_EXERCISE MATERIALS_

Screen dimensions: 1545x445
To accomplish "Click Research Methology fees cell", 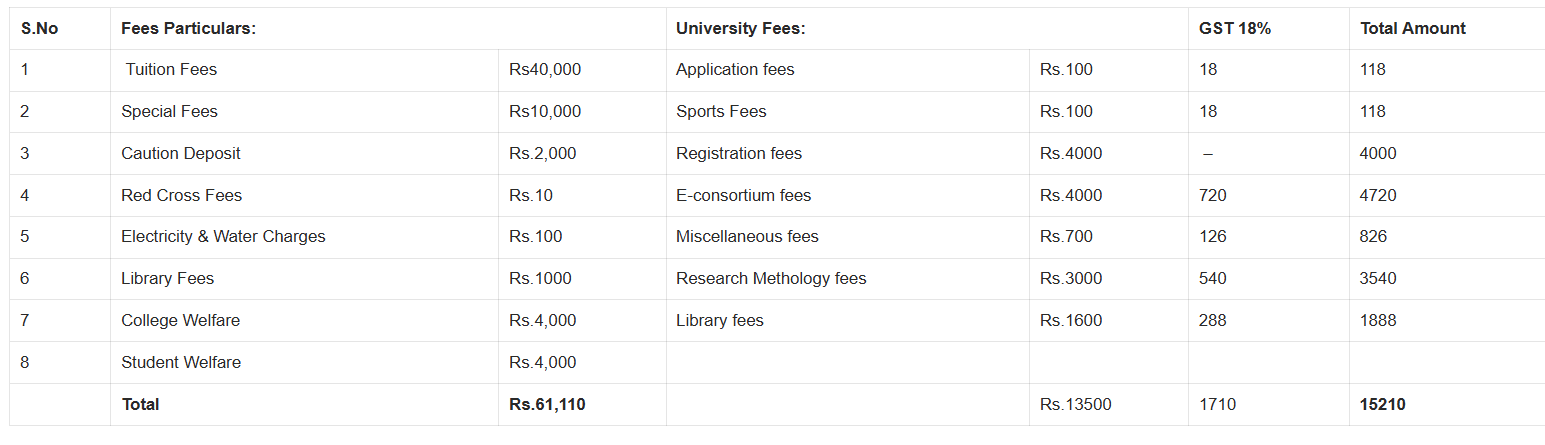I will coord(771,279).
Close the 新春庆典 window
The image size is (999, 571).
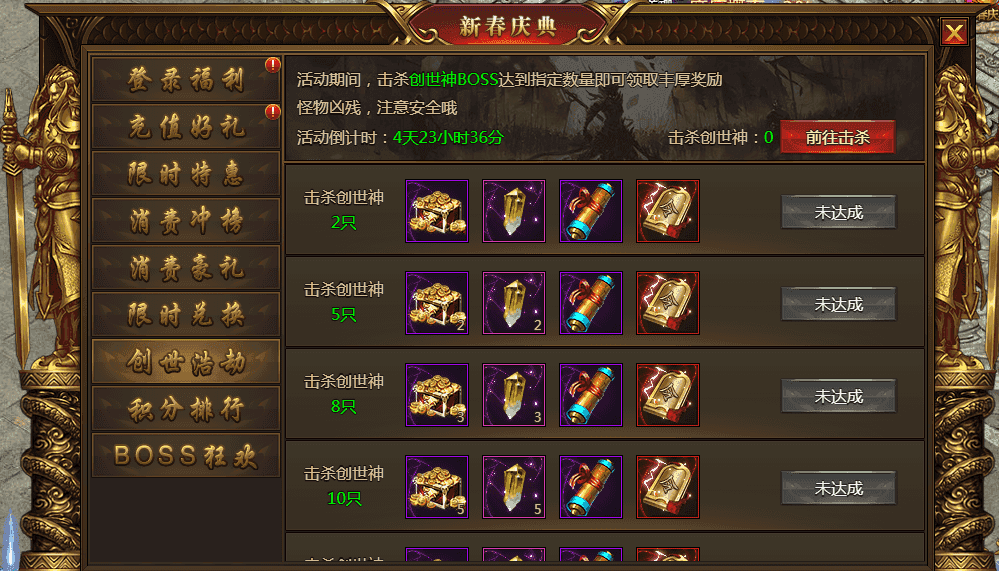coord(954,32)
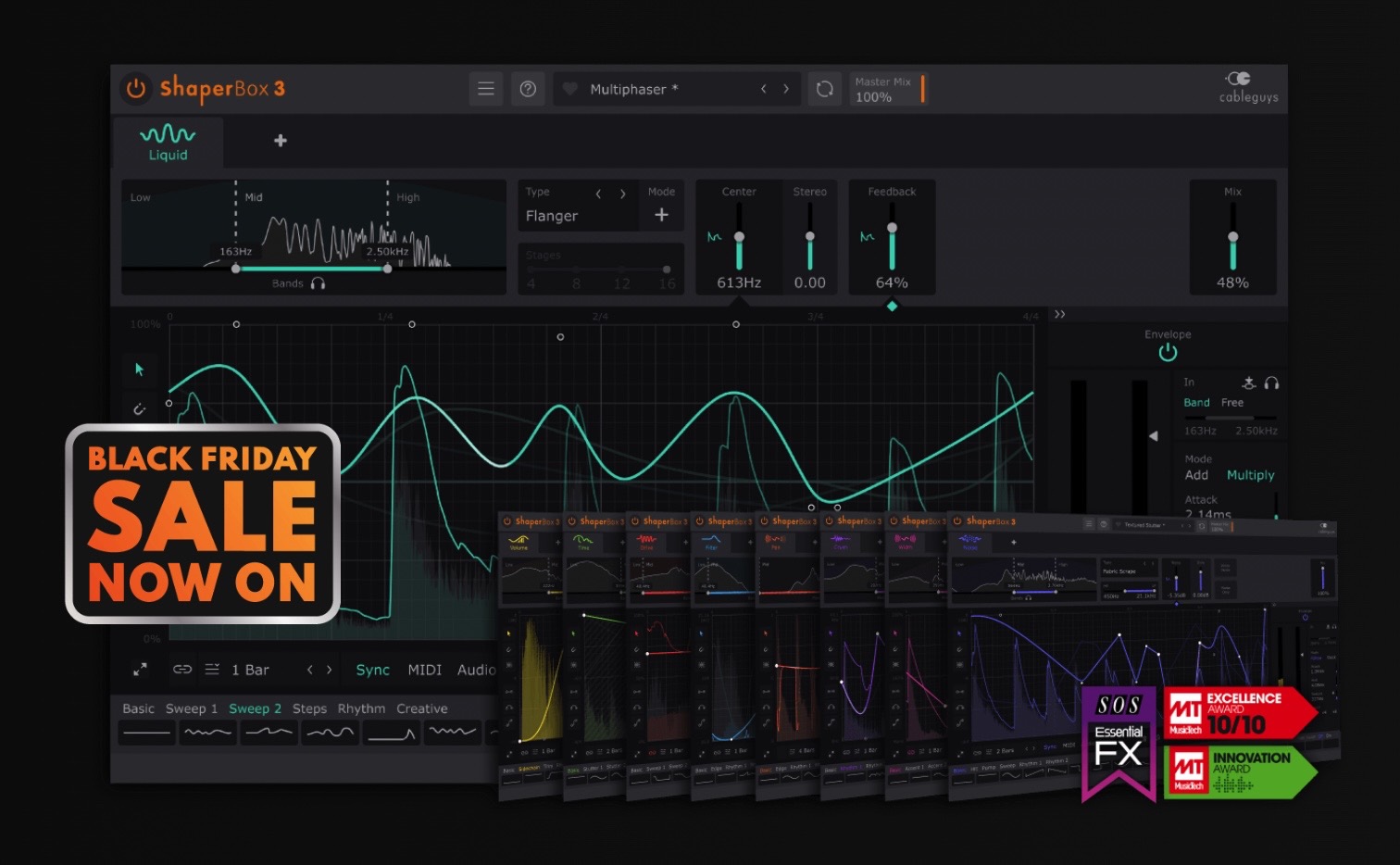Image resolution: width=1400 pixels, height=865 pixels.
Task: Open the hamburger menu icon
Action: pos(485,89)
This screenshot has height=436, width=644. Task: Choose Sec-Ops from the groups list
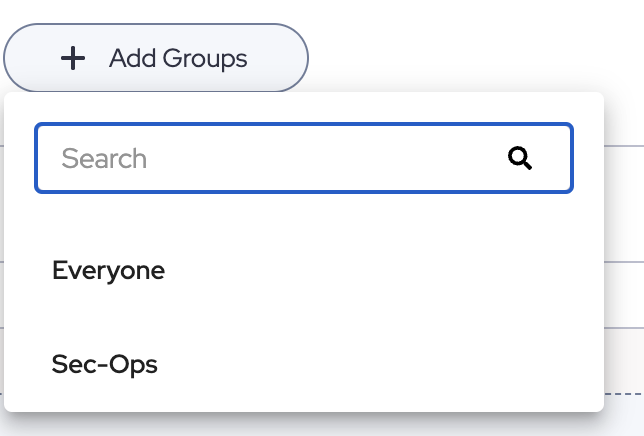coord(105,364)
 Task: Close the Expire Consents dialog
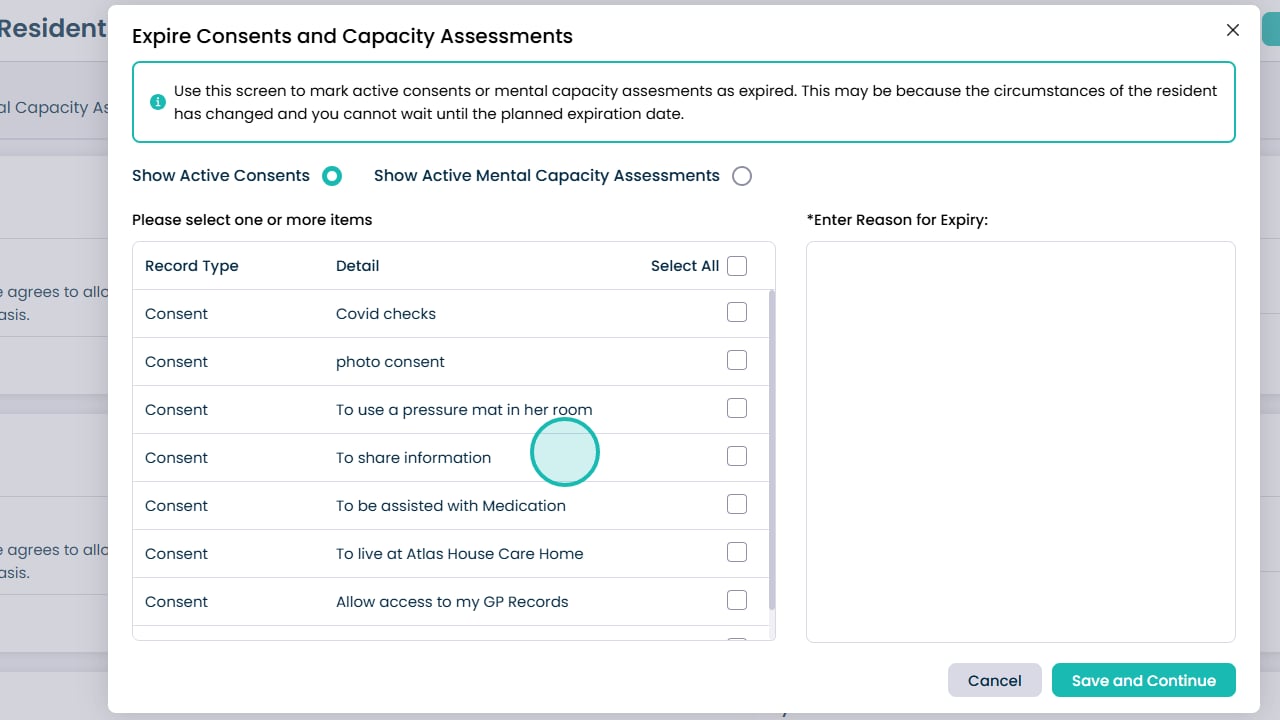[1233, 30]
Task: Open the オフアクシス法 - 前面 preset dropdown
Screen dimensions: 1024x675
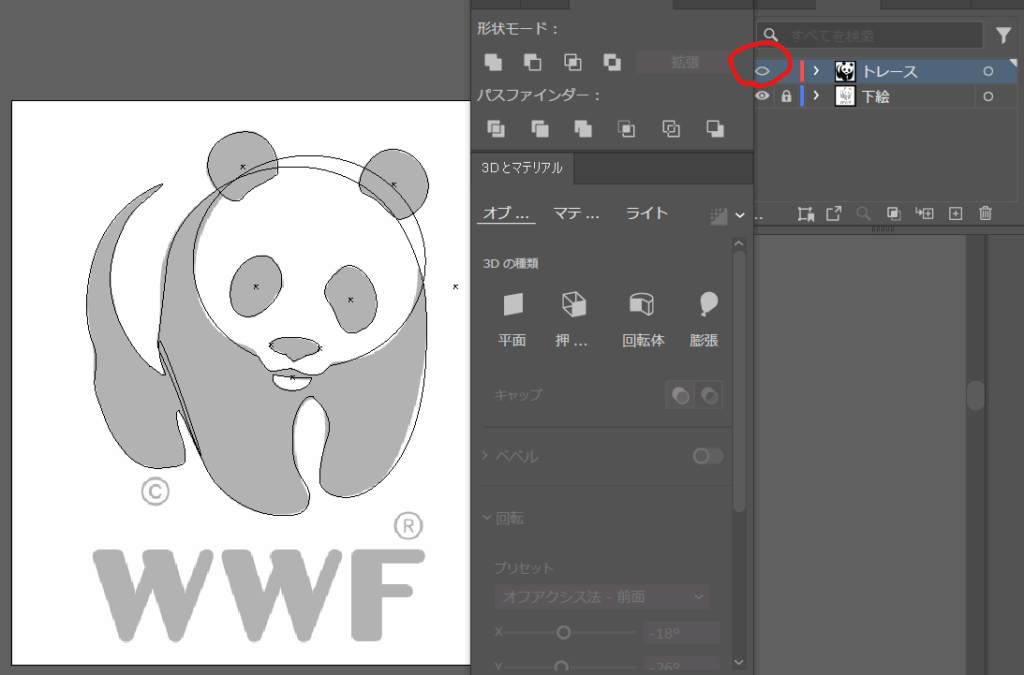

_TASK DESCRIPTION_
Copy exactly the lines from the line that contains "This screenshot has" through the last line of the records above, both ends included, but leave out the pictures.

_TASK SOLUTION_
This screenshot has height=436, width=644. Task: Choose Sec-Ops from the groups list
coord(105,364)
 Task: Close the Expire Consents dialog
[1233, 30]
Task: Open the オフアクシス法 - 前面 preset dropdown
Screen dimensions: 1024x675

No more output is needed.